<<<<
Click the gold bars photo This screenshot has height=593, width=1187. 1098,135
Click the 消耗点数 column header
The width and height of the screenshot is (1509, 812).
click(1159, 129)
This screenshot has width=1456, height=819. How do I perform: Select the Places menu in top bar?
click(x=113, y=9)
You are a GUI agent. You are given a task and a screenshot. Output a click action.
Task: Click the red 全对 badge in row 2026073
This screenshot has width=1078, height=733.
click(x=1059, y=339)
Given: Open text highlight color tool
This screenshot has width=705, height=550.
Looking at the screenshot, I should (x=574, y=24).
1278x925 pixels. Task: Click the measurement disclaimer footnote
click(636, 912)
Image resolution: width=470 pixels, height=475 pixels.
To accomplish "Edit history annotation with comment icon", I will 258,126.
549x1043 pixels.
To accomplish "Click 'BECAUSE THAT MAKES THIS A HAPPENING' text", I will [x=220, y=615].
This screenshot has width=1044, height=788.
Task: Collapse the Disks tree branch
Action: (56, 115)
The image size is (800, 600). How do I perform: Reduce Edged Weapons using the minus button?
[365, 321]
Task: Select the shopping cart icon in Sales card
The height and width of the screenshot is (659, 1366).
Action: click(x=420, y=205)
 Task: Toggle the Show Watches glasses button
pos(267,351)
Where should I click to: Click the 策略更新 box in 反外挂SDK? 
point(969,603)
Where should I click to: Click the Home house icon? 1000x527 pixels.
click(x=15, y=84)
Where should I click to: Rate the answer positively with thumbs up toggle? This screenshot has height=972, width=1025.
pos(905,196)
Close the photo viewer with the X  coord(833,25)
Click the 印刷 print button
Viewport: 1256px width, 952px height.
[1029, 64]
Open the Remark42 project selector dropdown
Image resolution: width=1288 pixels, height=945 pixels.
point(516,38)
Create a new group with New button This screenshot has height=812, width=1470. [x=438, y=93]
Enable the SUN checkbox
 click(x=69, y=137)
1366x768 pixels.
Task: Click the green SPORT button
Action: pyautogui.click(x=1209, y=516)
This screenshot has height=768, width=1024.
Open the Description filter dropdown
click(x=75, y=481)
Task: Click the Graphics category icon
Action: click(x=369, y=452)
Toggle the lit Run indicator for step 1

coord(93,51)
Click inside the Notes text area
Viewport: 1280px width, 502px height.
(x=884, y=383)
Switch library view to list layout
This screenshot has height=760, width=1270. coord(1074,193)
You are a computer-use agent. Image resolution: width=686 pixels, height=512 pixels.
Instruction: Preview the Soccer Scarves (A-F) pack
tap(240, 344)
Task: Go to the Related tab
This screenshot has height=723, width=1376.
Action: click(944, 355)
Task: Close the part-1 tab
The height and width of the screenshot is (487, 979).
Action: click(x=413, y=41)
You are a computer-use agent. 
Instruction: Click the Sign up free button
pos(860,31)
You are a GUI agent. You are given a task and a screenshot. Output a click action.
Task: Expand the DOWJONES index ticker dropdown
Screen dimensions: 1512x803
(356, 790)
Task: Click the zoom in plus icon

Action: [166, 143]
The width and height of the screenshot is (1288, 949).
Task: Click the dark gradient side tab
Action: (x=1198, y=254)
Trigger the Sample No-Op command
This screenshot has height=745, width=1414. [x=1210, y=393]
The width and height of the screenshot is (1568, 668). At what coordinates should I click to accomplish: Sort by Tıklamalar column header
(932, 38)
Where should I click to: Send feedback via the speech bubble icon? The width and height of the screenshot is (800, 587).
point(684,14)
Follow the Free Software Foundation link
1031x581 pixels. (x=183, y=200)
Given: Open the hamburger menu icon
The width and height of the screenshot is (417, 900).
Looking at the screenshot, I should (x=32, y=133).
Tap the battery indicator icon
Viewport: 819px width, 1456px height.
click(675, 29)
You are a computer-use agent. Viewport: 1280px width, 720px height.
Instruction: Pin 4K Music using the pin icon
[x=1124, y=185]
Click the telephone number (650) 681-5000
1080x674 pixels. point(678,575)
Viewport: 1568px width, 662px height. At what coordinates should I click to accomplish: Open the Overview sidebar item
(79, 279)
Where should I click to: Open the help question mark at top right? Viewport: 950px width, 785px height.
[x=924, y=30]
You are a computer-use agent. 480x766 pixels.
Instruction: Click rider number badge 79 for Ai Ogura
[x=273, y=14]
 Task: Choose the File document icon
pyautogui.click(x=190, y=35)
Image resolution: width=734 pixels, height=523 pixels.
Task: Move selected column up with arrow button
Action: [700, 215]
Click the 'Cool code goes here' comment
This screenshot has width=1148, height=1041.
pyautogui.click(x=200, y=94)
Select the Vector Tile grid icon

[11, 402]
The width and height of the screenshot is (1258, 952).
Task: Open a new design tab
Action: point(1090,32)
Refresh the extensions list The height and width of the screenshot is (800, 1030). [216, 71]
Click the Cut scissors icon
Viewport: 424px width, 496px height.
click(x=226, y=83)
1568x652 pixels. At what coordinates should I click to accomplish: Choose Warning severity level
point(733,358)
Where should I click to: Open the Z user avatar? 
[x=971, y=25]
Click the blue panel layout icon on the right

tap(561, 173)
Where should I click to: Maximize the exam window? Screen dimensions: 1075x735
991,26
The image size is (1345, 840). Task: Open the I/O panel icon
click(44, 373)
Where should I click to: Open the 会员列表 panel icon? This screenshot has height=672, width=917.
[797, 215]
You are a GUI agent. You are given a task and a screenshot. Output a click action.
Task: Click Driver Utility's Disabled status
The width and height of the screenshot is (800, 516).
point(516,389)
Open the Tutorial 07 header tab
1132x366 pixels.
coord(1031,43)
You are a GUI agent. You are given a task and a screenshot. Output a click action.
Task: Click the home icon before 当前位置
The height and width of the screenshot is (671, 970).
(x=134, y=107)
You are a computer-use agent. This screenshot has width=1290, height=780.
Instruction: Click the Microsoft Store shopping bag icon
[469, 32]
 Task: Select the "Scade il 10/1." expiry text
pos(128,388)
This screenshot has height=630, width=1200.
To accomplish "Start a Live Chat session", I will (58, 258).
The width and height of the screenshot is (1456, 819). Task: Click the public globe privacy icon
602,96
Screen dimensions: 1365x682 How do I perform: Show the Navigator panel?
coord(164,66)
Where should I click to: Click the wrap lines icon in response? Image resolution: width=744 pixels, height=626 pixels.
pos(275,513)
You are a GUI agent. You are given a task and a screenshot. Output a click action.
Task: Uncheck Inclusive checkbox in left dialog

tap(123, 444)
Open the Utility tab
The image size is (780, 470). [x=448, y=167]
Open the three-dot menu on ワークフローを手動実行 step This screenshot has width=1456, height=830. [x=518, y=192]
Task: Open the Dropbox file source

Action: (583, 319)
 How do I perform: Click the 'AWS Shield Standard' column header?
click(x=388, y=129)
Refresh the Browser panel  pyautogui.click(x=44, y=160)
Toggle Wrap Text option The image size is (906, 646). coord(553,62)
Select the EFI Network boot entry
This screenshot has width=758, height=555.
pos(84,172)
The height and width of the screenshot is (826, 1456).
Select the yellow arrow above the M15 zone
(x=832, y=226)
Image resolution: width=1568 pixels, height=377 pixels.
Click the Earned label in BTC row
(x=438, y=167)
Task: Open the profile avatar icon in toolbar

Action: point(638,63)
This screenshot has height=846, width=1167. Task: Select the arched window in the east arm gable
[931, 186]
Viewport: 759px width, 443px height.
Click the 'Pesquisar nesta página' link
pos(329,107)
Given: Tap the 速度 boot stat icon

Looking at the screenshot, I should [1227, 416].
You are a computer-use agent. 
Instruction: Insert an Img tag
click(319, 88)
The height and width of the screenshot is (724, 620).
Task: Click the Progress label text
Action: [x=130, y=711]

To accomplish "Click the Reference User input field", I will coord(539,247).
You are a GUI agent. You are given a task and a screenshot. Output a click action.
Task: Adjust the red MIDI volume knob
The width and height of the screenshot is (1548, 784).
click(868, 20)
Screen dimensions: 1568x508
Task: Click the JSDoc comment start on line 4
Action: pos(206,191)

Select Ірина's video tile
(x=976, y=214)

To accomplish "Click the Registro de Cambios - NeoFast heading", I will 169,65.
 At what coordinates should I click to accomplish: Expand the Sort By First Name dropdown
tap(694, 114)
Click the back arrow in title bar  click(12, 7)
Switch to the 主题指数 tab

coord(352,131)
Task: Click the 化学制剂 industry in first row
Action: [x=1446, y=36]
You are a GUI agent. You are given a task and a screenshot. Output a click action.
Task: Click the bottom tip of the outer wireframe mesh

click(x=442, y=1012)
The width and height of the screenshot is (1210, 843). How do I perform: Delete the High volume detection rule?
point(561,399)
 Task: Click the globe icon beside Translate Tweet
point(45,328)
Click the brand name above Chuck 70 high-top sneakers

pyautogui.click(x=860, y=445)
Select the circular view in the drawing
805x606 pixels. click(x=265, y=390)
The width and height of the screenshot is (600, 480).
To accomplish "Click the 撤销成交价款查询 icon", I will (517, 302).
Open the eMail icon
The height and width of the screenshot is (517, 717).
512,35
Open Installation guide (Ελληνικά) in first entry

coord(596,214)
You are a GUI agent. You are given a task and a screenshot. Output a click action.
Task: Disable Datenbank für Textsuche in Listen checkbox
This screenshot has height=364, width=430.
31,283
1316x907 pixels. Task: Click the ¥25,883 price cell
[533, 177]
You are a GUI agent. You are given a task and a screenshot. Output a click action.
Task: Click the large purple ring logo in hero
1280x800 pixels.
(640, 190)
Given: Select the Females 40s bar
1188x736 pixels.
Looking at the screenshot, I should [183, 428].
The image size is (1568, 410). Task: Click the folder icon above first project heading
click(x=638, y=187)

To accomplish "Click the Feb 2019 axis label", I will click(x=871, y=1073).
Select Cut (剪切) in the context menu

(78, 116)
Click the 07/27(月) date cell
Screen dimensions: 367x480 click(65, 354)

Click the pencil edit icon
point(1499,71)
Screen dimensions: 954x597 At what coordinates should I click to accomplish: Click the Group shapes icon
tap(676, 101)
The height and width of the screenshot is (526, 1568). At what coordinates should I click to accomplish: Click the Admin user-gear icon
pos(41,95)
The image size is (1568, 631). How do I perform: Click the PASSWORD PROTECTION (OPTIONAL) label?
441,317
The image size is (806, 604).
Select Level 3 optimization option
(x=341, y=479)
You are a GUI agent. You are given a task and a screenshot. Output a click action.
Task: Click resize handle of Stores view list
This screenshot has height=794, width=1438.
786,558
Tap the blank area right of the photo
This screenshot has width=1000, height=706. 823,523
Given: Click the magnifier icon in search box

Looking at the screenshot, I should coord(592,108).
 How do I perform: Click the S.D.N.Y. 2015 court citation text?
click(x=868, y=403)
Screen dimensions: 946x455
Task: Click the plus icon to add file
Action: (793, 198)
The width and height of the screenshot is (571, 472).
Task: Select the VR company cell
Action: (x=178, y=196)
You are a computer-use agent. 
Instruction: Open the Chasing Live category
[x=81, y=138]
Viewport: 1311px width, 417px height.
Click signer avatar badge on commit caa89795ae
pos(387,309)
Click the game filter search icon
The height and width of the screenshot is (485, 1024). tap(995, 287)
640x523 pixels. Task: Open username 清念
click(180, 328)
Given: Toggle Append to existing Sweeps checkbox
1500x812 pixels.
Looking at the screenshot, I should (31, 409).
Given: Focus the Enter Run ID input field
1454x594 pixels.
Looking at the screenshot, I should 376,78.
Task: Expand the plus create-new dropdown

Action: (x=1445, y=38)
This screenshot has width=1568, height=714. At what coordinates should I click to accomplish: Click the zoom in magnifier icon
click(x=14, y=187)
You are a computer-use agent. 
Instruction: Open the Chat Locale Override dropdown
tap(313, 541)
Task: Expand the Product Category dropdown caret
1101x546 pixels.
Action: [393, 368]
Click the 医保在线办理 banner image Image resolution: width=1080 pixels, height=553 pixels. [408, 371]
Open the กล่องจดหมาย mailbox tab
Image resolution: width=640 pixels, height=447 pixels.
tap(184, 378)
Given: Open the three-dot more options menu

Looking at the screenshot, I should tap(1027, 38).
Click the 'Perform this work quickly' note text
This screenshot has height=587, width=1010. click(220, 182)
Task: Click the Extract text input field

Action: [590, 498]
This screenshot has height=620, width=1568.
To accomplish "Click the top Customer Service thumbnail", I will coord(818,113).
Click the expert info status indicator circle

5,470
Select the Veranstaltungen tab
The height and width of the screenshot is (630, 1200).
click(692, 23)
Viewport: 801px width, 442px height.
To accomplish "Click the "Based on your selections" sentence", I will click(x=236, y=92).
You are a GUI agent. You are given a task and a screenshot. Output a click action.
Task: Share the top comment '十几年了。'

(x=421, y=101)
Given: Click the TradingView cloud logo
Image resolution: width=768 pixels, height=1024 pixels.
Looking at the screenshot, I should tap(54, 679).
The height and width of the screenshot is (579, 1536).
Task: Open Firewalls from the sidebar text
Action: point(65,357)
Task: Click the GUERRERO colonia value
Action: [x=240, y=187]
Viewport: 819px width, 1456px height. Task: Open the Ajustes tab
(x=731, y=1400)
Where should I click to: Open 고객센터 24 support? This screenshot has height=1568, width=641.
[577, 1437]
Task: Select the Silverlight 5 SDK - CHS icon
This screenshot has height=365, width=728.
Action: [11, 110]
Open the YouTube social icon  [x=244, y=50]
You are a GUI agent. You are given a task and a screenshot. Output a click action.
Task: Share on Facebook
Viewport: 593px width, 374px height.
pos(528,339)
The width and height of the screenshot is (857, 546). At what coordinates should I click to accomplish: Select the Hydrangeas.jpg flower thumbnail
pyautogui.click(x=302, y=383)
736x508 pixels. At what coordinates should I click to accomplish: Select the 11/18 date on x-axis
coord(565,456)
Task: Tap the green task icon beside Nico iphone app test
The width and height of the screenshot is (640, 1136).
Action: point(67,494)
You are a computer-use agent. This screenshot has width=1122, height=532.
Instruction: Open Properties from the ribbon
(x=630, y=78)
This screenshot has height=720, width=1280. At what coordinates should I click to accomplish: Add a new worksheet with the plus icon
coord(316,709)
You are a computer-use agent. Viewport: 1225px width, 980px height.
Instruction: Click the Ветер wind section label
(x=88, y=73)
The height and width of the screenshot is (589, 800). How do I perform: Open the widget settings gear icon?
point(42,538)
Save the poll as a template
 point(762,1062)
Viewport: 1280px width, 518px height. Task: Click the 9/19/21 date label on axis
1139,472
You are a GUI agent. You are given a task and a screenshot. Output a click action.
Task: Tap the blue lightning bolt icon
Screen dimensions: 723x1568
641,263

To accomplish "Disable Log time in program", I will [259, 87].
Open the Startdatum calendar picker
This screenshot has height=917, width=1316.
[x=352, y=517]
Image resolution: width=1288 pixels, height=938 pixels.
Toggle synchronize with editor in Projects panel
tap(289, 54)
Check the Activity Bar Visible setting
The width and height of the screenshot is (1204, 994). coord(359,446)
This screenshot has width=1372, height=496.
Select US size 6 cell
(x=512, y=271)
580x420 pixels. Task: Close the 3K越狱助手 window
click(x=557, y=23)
>>>>
* _WHAT IS BEING ASKED_: Transcribe the records above from the line holding "You are a computer-use agent. Image" down to the line holding "Task: Close the part-1 tab", inclusive, without adding anything.

* _THE COMPLETED TASK_:
You are a computer-use agent. Image resolution: width=686 pixels, height=512 pixels.
Instruction: Preview the Soccer Scarves (A-F) pack
tap(240, 344)
Task: Go to the Related tab
This screenshot has height=723, width=1376.
Action: click(944, 355)
Task: Close the part-1 tab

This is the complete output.